This Star of Portland Opera’s New Show Is Also the Voice of Mickey Mouse

Ashraf Sewailam as Mustafa (left) with Ryan Thorn as Taddeo in The Italian Girl in Algiers
Image: James Daniel
Ashraf Sewailam has sung in places as far-flung as New Zealand and Carnegie Hall, not to mention his home city of Cairo, in a voice Opera News has described as “purring and velvety.” Now he’s making his debut with Portland Opera as the narcissistic ruler Mustafa in their modern version of Rossini’s 200-year-old comedy The Italian Girl in Algiers. We spoke to Sewailam ahead of the show’s opening last week and heard about keeping opera relevant and his time as a singing sea witch.
This is your debut with Portland Opera—can you tell us what attracted you to the role?
This is my third time in the role. I’m excited to work with Portland Opera. It’s true, it feels like typecasting, but there’s something in Mustafa that speaks to the region I’m from in the wake of the Arab Spring uprisings. That power-hungry nature combined with narcissism—in the end, that’s what makes such people vulnerable.
It’s an interesting piece—sometimes described as feminist—with Isabella essentially beating the powerful Mustafa, though within a system very different from our modern world. How do you ensure a 200-year-old opera like this retains its impact?
That’s the challenge—to make opera relevant to a modern audience, because without that it has no future. But Verdi and Rossini were ahead of their time, in many ways, and have made in Isabella a character who is strong and manages to rally those around her to defeat the powerful. There’s much of that that’s relevant today, in this country and across the world.
The days of the "park and bark" approach to opera are over too—it’s much more about acting and bringing nuance to the characters than it once was. For me, the acting is as important as the musical elements.

Sewailam with Jonathan Johnson as Lindoro
Image: James Daniel
You were born and raised in Egypt. How did you end up singing in the US?
I first became interested in opera watching Aida at the pyramids. I got to attend rehearsals and it was the production, the grandness of it—that’s when I knew I wanted that to be my life. At the time I didn’t even know if I could sing! But I trained in Egypt and then came to the University of Colorado at Boulder. I did a Bachelors and then a Masters there and went back to Egypt. I was back there for six years and reached the ceiling of what I could accomplish there. I could have stayed there at the top, but I wanted to keep pushing so I came back to the US.
Is it difficult to find work in such a specific, non-populist art form, especially when you come from somewhere else?
I’ve never had people be anything but welcoming to me.
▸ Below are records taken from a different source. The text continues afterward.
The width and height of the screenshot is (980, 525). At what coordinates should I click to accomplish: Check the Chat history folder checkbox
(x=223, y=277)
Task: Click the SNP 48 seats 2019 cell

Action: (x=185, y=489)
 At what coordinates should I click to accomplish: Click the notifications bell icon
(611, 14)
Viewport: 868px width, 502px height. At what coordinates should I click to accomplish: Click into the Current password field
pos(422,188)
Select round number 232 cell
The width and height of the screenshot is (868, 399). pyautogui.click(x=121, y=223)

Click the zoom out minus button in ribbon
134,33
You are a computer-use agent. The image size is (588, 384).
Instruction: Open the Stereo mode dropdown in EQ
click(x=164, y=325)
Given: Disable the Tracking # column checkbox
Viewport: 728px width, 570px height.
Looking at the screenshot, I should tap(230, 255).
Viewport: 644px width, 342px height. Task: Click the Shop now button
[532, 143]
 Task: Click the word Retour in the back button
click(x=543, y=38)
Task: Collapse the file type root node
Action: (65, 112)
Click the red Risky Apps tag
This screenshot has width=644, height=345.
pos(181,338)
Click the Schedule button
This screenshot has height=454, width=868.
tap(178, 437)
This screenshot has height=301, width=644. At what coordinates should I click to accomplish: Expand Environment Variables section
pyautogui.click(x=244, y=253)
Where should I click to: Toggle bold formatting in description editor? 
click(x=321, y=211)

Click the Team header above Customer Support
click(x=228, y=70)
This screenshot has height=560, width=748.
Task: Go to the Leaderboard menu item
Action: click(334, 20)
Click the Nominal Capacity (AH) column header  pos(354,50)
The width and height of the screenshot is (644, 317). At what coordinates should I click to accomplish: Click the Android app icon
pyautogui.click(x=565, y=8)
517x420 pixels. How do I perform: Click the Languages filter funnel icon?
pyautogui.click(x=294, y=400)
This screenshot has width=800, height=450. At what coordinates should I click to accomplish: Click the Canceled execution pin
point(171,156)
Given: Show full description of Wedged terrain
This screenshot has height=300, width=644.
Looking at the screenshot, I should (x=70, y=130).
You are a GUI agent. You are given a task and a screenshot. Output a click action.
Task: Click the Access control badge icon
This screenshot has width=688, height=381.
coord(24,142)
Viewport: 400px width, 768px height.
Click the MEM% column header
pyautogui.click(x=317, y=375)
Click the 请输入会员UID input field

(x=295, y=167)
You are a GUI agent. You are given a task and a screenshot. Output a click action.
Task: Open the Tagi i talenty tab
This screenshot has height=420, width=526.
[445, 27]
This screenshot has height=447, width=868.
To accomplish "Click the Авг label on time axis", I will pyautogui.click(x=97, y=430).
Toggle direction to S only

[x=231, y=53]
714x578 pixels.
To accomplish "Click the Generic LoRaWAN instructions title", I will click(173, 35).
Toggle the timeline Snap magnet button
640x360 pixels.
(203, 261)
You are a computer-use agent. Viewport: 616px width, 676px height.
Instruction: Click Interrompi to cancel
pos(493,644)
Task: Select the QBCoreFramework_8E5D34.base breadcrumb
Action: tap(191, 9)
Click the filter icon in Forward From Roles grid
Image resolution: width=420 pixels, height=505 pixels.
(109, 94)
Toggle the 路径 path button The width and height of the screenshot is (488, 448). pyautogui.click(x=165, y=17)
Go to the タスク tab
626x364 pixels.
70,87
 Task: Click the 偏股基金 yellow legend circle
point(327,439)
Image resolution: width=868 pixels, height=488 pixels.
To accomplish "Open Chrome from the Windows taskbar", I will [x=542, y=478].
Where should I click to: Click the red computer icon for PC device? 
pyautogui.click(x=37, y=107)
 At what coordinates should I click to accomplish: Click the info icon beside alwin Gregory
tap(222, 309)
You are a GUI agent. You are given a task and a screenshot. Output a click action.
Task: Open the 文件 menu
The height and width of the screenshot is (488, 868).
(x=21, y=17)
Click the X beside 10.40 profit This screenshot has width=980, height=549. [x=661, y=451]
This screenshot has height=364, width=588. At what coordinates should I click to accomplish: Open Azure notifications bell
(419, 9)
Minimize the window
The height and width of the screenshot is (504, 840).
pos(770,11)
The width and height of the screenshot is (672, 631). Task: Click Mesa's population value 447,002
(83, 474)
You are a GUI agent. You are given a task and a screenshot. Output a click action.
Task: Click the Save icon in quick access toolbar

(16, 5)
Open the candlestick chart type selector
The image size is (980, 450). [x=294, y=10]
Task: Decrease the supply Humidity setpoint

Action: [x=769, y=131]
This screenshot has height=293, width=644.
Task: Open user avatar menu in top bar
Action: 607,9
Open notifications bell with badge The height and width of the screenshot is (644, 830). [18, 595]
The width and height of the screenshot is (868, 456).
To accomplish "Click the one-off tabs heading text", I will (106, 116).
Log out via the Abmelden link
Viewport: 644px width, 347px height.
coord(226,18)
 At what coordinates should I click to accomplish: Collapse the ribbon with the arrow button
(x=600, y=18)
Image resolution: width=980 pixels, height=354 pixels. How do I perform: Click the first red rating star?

I’ve been here a long time now and I love it. I’ve finally become a citizen so this is the first election that I’m going to vote in!
You return to Cairo often, and started a nonprofit there. Can you tell us more about it?
Some friends and I created a nonprofit which offers voice lessons to Egyptian students, but I have had to take a step back since I moved back to the US.
I heard you were once the voice of Mickey Mouse...
Yes, back in Cairo I became the music director for dubbing Disney into Arabic. I voiced and sang Mickey Mouse. Often when the actors were not the best singers, I was tasked with the songs. I sang as Ursula the sea witch from The Little Mermaid. If you watch Ursula’s "Poor Unfortunate Souls" on YouTube in Arabic, that’s me singing!
The Italian Girl in Algiers plays at the Newmark Theatre July 29 and 31 and August 4 and 6.